読む文章

<<<<

ペテロの手紙は今日の2章11節から新しい区分に入り、それは4章11節まで続く。内容は、キリスト者は地上生活をどのように過ごすかというものである。具体的指針がたくさん記されていて、興味深い。
最初にペテロは、キリスト者の立場を明確にしてから、地上生活の教えを説いていく。「愛する者たちよ。あなたがたにお勧めします。旅人であり寄留者であるあなたがたは、たましいに戦いをいどむ肉の欲を遠ざけなさい」(11節)。この地上では、肉の欲を刺激するもので満ちている。「肉」とはからだが意識されている生の原理で、それは誘惑に弱く、様々な欲望を抱く。その欲望を放置しておくと、罪が寄生する。ペテロは、この地上で私たちに戦いを仕掛けてくるのは肉の欲望だと言っている。ペテロはこの肉の欲望を遠ざけさせるために、私たちのキリストにある立場に目を開かせている。「旅人であり、寄留者であるあなたがたは」と。旅人も寄留者も、両方とも自分の母国でない所に住んでいる人のことを指している。私たちの本当の住まいは天の御国(天の都、神の国)である。あくまでも地上は一時的な滞在地。一時的な通過点。どっぷり浸かる場所ではない。そのことをしっかりとわきまえておくと、良い意味で、この地上に対して淡白になることができる。肉の欲は私たちの足取りを重くし、また道から反らせ、倒す働きをもっているが、天の御国にたどり着くために、地上の物事に対して淡泊となって、肉の欲を遠ざけていきたい。

>>>>

データ一覧
<<<<

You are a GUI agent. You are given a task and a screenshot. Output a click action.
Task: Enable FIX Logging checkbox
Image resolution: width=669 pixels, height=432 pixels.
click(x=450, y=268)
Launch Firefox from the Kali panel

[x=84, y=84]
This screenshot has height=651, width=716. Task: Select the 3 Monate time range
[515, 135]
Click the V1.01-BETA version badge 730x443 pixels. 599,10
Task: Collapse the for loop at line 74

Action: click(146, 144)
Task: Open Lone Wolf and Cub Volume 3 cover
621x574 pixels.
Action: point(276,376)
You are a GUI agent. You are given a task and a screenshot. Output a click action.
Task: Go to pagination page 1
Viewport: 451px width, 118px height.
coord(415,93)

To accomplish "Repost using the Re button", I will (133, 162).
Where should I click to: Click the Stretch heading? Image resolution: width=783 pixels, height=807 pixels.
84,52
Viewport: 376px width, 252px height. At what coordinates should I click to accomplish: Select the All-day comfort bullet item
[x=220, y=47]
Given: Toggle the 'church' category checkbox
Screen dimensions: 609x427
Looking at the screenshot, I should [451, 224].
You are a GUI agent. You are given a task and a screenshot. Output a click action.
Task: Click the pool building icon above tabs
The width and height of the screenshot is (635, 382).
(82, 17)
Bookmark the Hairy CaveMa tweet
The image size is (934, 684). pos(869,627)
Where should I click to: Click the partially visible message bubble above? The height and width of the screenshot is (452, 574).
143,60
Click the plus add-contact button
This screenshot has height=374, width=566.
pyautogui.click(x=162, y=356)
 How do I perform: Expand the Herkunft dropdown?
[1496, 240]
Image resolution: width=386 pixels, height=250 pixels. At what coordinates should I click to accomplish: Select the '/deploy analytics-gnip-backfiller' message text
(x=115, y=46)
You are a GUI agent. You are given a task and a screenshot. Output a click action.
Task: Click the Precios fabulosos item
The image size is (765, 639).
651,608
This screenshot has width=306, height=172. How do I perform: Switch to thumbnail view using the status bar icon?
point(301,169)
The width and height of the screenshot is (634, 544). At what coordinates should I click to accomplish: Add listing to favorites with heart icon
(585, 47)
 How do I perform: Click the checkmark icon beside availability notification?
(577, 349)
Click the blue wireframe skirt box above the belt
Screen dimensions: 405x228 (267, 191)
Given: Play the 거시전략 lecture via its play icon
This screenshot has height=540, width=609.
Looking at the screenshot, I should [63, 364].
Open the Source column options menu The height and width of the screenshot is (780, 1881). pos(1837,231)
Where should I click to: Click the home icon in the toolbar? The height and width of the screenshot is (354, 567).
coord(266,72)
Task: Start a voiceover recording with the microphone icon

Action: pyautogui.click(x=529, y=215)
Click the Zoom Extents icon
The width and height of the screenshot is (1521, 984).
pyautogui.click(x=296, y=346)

>>>>

取り組む作業
1. ペテロの手紙の解説で、私たちの本当の住まいを指す呼び名をすべて挙げてください。
2. 次の(a)〜(c)がペテロの手紙の解説の内容と合うかどうかを「はい」か「いいえ」で答え、それぞれ根拠となる箇所をそのまま引用してください。
(a) 2章11節から始まる新しい区分は4章11節まで続く。
(b) 旅人と寄留者は、自分の母国に住んでいる人を指す。
(c) 地上は一時的な滞在地とされている。
3. ペテロの手紙の解説を、最後の文の後から書き進めてください。
データ一覧の項目は、ペテロの手紙の解説とは関係がありません。

作業ごとの解答
1. 天の御国、天の都、神の国

2.
(a) はい。「それは4章11節まで続く」
(b) いいえ。「両方とも自分の母国でない所に住んでいる人のことを指している」
(c) はい。「あくまでも地上は一時的な滞在地。」

3.
「たましいに戦いをいどむ肉の欲を遠ざけなさい」が消極的命令だとすれば、続く「異邦人の中にあってりっぱにふるまいなさい」(12節前半)は積極的命令と言って良いだろう。「異邦人」ということばだが、旧約聖書では、ユダヤ人に対して外国人という意味であった。しかし、ここでは、キリスト者に対してこの世の人々という意味である。「りっぱに」と訳されていることばは、単純には「良い」という意味であるが、「愛らしい、すばらしい、魅力的な、見目麗しい」といった意味をもつことばである。私たちは当然ながら、そのようなふるまいをするように努めるべきだが、その理由は、12節後半にあるように、世の人々が神をほめたたえるようになるためである。世の人々がほめたたえるようになる「おとずれの日に」とは「最後の審判の日に」ということであると思われる。私たちはそのことを願って証となるふるまいをしようと努めるわけである。もちろん、ここで、「彼らは、何かのことで悪人呼ばわりしても」とあるように、私たちは誤解され、非難されることもあるが、それはそれとして、である。
この時代の非難された例を幾つか挙げてみよう。聖餐式(主の晩餐)がある。「これはわたしのからだです」「この杯はわたしの血による新しい契約の血です」。クリスチャンは人食いだと非難された。またこの集まりを「愛餐」と呼んだことから、近親相姦をしていると非難を受けた。そして、形ある偶像、神々を拝まなかったことから、無神論者呼ばわりされた。また皇帝に反逆していると非難された。キリスト者は皇帝を礼拝せず、一抹の香もたかず、皇帝を主なる神として告白することを拒んだからである。すべてに偶像の神々が浸透していた社会にあって、家庭で誰かがキリスト者となった場合は家庭の和を乱すと非難されたし、職場では商売の邪魔をする者だと非難を受けた。地域では神々の祭りに参加しないと言われ、非難を受けた。こうしたことは、昔も今も変わらない。
私たちは、神に従うゆえに、いくばくかの非難を受けるのはいたしかたない。キリストは「みなの人にほめられるときには、あなたがたは哀れな者です。彼らの先祖は、にせ預言者たちをそのように扱ったからです」(ルカ6章26節)と言われた。ほめられてばっかりというのも逆に怪しいわけである。しかし、証にならない生活をして非難を受けるようなことは極力避けたい。証となる生活を心がけたい。キリストは言われた。「あなたがたの光を人々の前で輝かせ、人々があなたがたの良い行いを見て、天におられるあなたがたの父をあがめるようにしなさい」(マタイ5章16節)。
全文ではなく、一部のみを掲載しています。